ヘッド博士のCDについてる3Dメガネを嘲笑いながらポイっと放り投げ、捲し立てるように彼女は言った。
私ミニマリストになりたいんですよ。だから思い切って断捨離をしました。
まだCDとか本とかDVDとか買ってるんですか?私、もっとミニマルな暮らしがしたいんで、全部捨てましたよ。身も心も軽くなって、精神的にも身体的にも健康になった気がします。
必要なモノは全てネット上にありますしね。音楽なんてSpotifyとかでいいじゃないですか。荷物にならないし、どこにいても自由に好きな音楽が聞けますよ。
あー、もっとモノを減らしたいですよ。あなたも断捨離したら?モノ多すぎ。これも捨てましょうよ。
「この人の作品は、みたり、きいたりすることはできません」
最近、好きなアーティストの曲がプレイできないんだけど。
好きな作家の本が読めなくなった。検索しても出てこない。
監督の不祥事で、好きな映画がみれない。過去の作品も全部ダメ。
前述の彼女は、国から指定された音楽、映画、書籍しか鑑賞することができなくなった。それ以外を手にしたら罰金罰則だ。社会的地位にもかかわる。そして現物がないから、こっそり鑑賞することもできない。みんなと同じものを同じ目線で鑑賞する日々が淡々と続く。
こんな風に、もうすぐ好きなカルチャーを自由に鑑賞することができなくなる気配を感じる。
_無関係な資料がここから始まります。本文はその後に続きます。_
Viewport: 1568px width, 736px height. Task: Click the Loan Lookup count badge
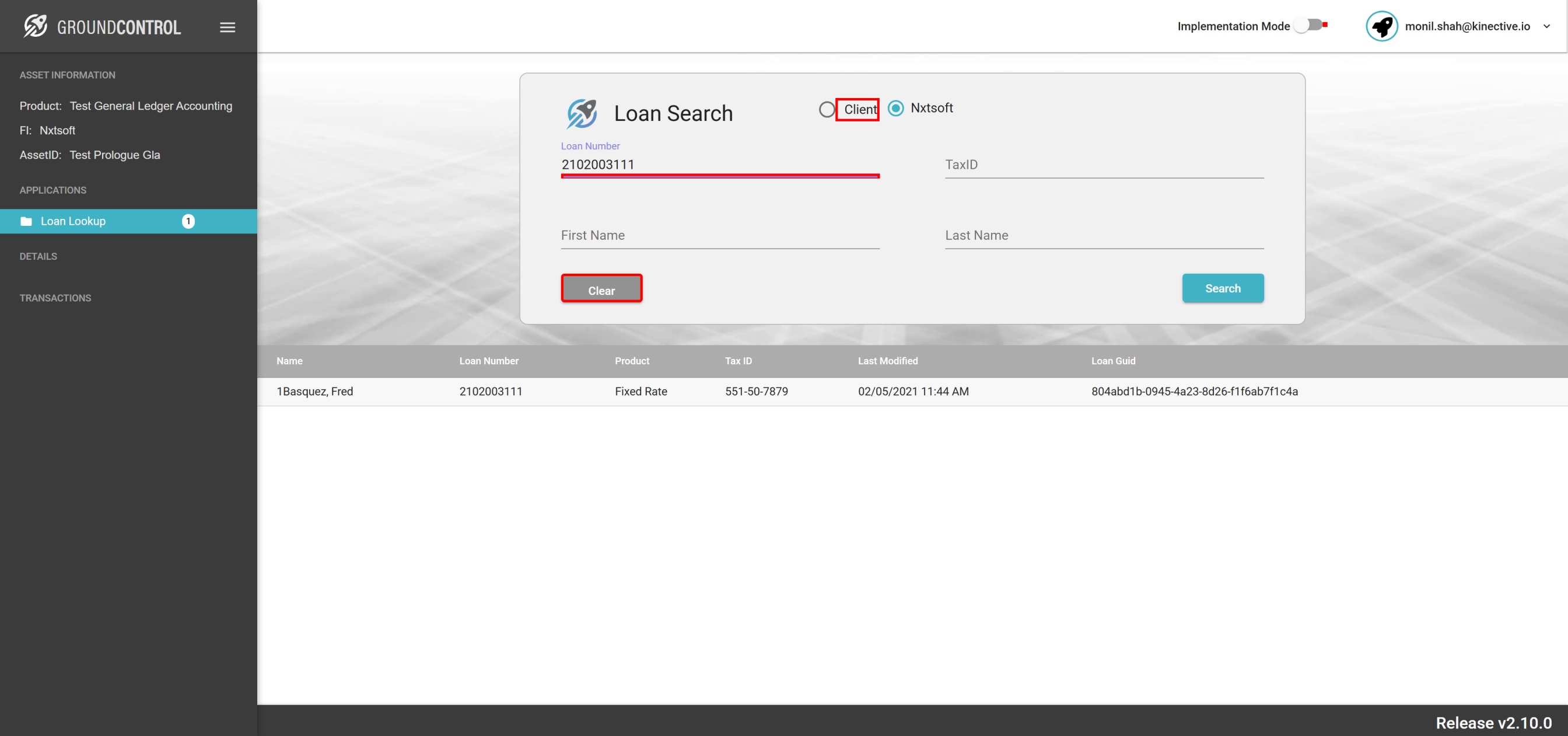[188, 221]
「正しい思想や行動、発言をしていない人がつくったものは、みちゃダメ、きいちゃダメです」
「正義こそ全てです!悪いものは排除していきましょう」
憲兵とか出てきそうな気配。我々は戦前、もはや戦中にいるのではないか。
「慎重に言葉を選んで発言せよ。地雷はどこにあるか分からない」
もうここは立派な戦場だ。
断捨離?ミニマリスト?
やめとけ。
今のうちに、大事なアーティストの作品は手元においとけ。
自由はすぐに奪われるから。
私は大丈夫。だってヘッド博士のCDもパーフリのVHSも持ってるから。でもレコードは持ってないから「もう聴かない」っていう人、譲ってください。捨てるならくれよ。規制されたら闇市でこっそり貸し出しして小銭を稼ぎます。
アカ上等。村八分上等。
何よりも鑑賞する自由を奪わないでほしい。そして自由を生かすも殺すも己次第。そんだけ!